_Exercise_
Reproduce, exactly and in full, only the lines below from the one containing "Hospitales (18, 2507)" through the one containing "Experiencia personal (25, 2155)".

_Provided records_
▼▼▼
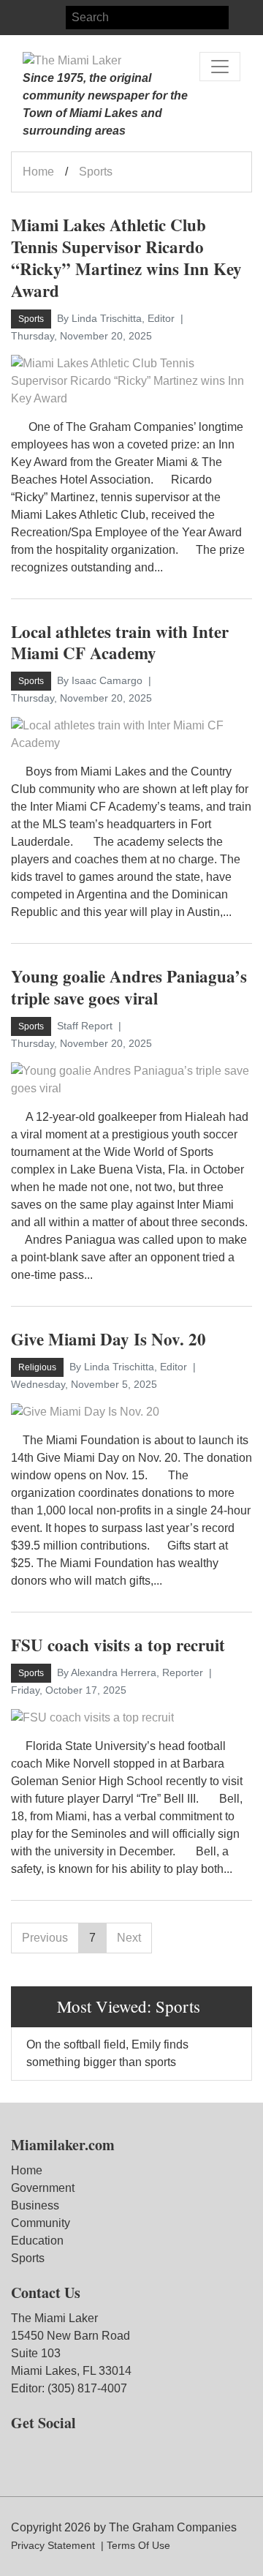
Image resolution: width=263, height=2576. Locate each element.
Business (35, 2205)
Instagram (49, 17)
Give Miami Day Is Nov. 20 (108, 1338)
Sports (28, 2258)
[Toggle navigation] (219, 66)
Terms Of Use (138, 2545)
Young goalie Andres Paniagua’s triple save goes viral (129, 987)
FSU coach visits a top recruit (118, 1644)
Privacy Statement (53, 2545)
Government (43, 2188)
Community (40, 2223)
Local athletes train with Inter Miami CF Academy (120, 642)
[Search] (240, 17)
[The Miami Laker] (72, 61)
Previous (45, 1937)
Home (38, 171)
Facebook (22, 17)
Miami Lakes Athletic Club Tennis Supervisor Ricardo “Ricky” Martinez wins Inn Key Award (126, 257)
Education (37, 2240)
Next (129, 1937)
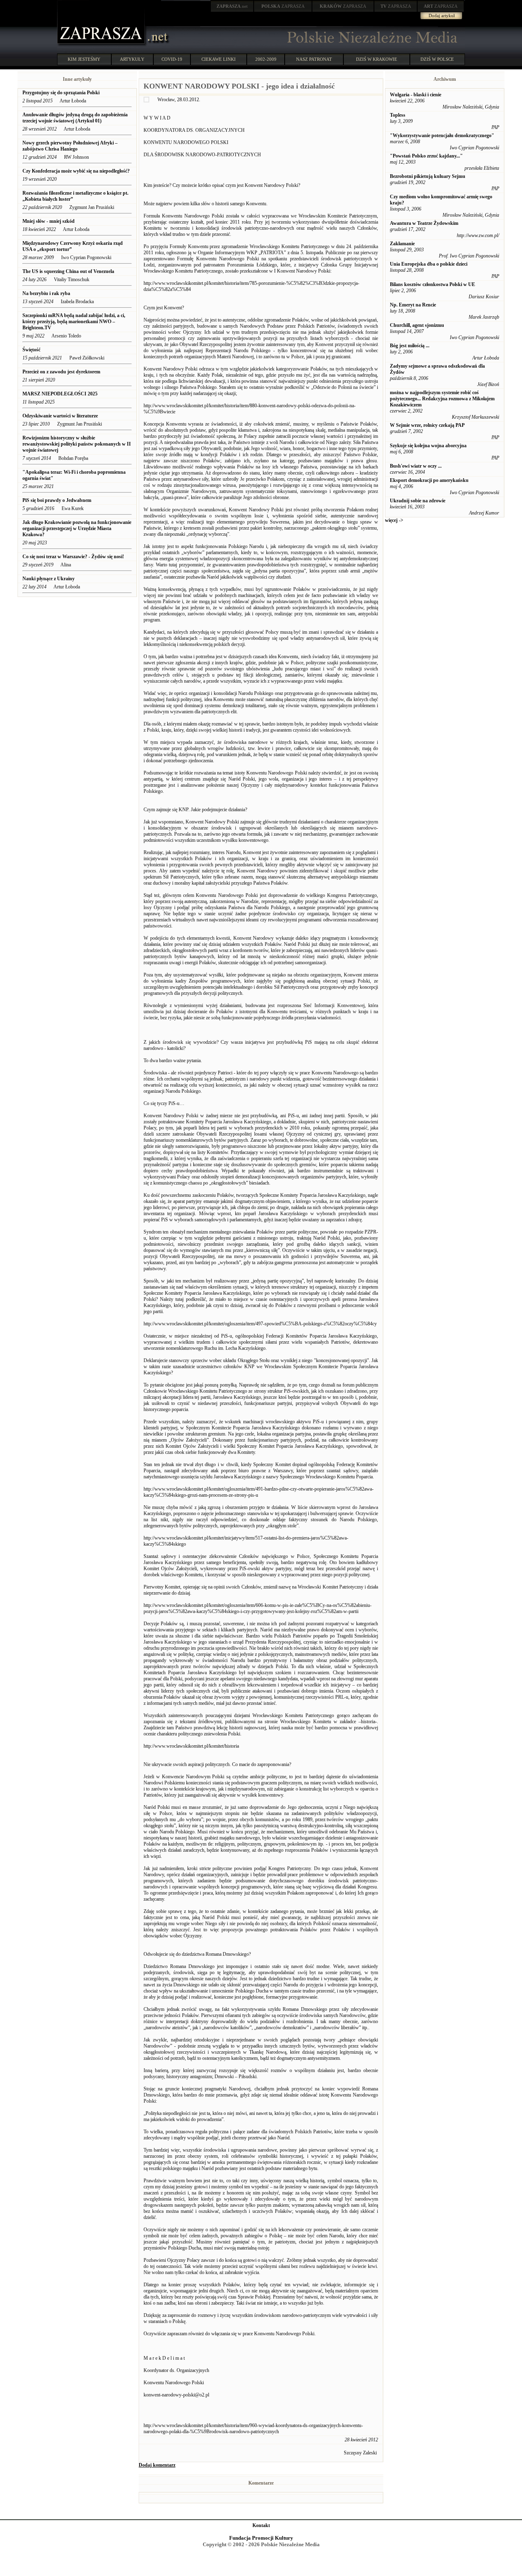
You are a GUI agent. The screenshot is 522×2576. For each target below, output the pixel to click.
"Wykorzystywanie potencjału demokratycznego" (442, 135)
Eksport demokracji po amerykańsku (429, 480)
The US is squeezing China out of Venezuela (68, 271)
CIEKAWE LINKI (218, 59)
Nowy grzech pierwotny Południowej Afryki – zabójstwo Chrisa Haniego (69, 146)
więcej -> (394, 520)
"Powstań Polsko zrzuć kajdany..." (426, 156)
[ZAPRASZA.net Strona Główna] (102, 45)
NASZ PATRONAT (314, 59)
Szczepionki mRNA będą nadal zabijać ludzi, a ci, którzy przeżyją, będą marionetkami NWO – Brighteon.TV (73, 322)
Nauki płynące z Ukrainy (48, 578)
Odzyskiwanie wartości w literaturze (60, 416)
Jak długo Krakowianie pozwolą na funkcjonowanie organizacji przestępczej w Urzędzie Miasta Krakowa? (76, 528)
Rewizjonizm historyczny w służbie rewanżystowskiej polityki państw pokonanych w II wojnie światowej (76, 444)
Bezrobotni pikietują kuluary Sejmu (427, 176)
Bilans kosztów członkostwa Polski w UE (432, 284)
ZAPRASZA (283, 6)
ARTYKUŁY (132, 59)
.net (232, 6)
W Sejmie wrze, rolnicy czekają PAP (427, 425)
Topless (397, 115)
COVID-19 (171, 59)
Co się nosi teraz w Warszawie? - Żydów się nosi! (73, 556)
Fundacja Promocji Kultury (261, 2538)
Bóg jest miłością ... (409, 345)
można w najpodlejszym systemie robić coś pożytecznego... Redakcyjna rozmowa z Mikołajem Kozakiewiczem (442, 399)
▲▲▲
▼▼▼
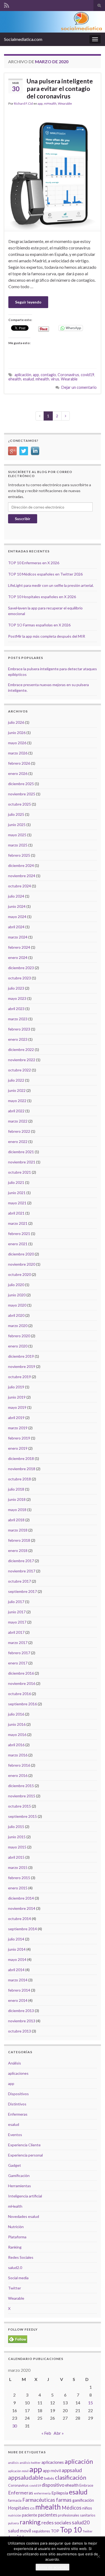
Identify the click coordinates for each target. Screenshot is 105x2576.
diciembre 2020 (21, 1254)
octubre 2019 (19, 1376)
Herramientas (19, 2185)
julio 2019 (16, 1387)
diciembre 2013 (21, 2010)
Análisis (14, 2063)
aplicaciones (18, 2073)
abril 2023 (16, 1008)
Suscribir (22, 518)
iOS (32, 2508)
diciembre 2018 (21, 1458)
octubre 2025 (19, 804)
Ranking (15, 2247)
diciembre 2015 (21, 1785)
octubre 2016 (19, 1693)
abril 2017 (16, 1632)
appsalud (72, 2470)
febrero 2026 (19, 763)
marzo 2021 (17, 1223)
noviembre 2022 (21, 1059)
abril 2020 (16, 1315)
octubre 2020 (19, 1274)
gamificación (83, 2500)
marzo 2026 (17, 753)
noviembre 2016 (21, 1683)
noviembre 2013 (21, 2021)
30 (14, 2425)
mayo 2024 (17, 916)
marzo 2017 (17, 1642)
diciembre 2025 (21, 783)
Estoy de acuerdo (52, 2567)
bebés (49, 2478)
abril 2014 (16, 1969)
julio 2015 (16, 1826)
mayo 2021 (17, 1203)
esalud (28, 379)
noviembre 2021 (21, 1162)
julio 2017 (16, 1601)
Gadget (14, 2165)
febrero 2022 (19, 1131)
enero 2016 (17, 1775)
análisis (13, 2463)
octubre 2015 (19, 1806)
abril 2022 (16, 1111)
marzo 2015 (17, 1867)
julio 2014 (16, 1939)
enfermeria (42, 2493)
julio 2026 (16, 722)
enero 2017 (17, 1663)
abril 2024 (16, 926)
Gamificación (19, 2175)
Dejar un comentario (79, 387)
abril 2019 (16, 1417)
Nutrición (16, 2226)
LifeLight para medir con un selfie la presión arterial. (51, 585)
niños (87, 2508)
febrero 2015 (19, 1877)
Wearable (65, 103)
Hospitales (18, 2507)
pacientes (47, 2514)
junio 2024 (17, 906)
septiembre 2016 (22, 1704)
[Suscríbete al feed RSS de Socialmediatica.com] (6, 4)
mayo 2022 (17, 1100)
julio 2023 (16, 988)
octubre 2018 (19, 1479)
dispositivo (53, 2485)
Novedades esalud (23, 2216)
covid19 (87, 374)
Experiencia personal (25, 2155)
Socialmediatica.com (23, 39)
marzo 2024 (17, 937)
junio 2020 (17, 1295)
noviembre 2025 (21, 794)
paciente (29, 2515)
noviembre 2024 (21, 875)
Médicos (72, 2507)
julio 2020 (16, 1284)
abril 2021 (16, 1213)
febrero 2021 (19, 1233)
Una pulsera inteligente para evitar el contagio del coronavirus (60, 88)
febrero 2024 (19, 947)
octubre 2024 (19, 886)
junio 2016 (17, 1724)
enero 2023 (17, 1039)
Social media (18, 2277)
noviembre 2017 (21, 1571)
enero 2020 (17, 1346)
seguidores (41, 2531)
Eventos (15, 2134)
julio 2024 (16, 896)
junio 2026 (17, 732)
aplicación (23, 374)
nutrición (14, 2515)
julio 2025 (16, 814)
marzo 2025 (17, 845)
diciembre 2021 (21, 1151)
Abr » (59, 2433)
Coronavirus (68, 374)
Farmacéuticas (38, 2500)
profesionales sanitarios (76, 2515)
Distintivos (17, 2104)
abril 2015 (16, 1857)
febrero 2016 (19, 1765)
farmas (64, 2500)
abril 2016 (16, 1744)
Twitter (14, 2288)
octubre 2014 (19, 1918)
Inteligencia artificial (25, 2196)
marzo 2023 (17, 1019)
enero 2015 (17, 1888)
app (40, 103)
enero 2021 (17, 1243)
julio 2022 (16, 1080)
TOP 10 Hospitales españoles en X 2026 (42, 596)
▲▲▲
▼▼▼
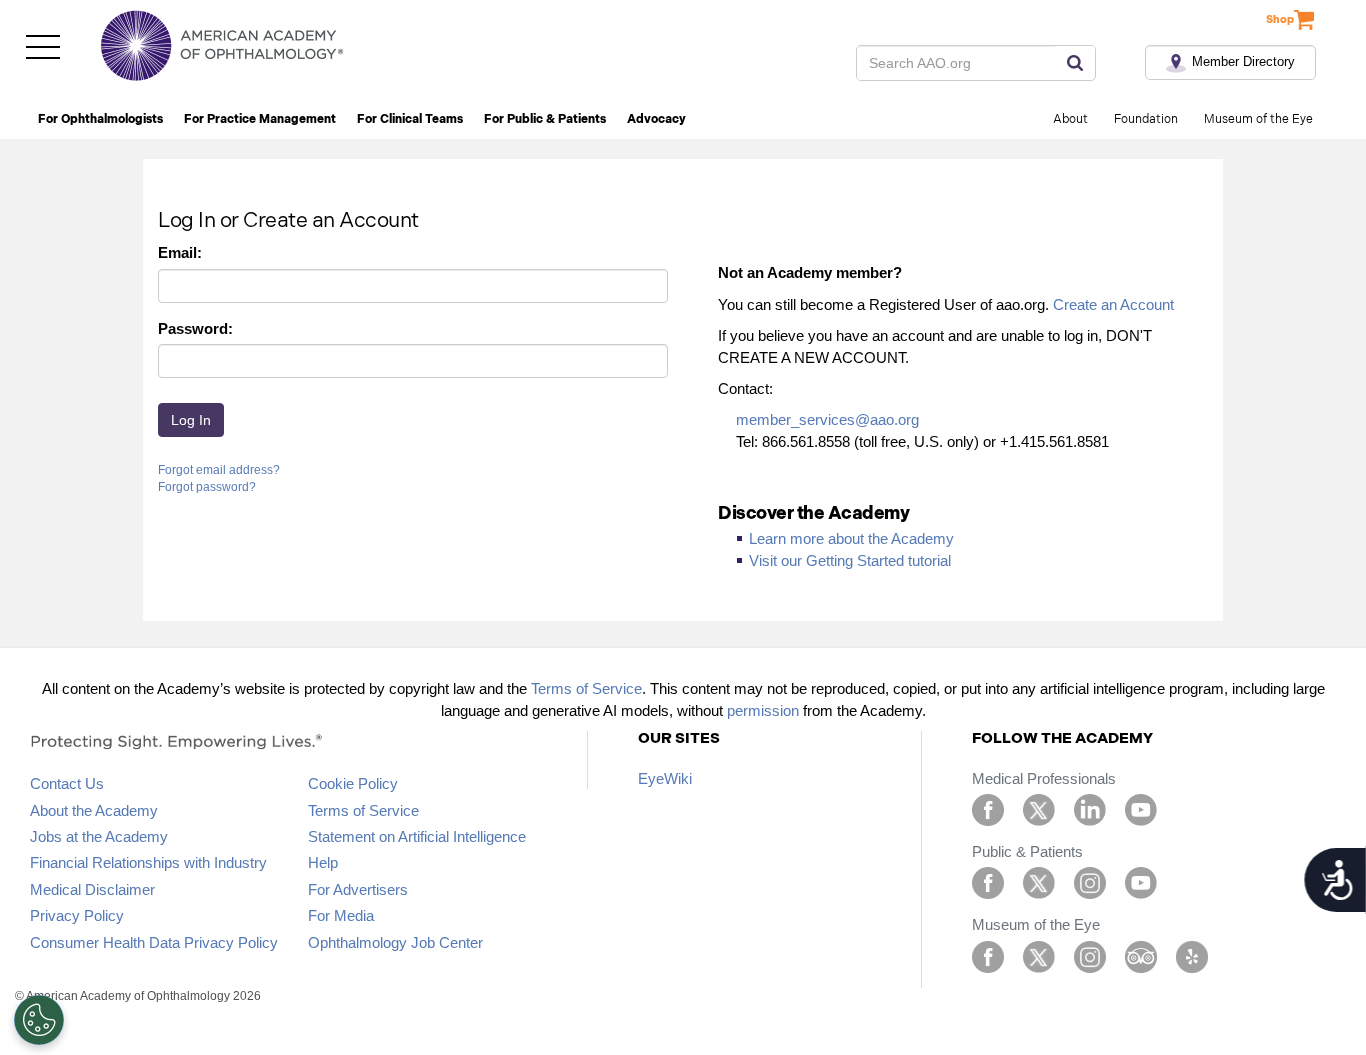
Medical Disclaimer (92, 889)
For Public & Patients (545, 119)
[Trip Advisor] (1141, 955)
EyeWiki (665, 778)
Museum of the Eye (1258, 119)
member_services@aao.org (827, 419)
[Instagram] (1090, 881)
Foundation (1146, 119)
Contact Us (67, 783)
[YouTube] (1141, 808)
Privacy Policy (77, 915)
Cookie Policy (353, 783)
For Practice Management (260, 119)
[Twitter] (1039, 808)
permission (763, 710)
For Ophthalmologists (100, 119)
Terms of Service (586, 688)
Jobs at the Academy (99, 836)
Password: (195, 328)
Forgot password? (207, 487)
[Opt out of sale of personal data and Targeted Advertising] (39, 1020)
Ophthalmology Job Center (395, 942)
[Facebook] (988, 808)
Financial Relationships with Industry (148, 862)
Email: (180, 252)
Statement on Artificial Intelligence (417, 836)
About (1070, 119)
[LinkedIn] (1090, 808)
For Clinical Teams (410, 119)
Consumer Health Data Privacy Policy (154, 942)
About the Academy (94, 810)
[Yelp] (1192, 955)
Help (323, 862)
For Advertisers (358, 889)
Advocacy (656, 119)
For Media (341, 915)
▲▲▲
_Solution_
Hospitales (18, 2507)
pacientes (47, 2514)
junio 2024 (17, 906)
septiembre 2016 (22, 1704)
[Suscríbete al feed RSS de Socialmediatica.com] (6, 4)
mayo 2022 (17, 1100)
julio 2023 (16, 988)
octubre 2018 (19, 1479)
dispositivo (53, 2485)
Novedades esalud (23, 2216)
covid19 (87, 374)
Experiencia personal (25, 2155)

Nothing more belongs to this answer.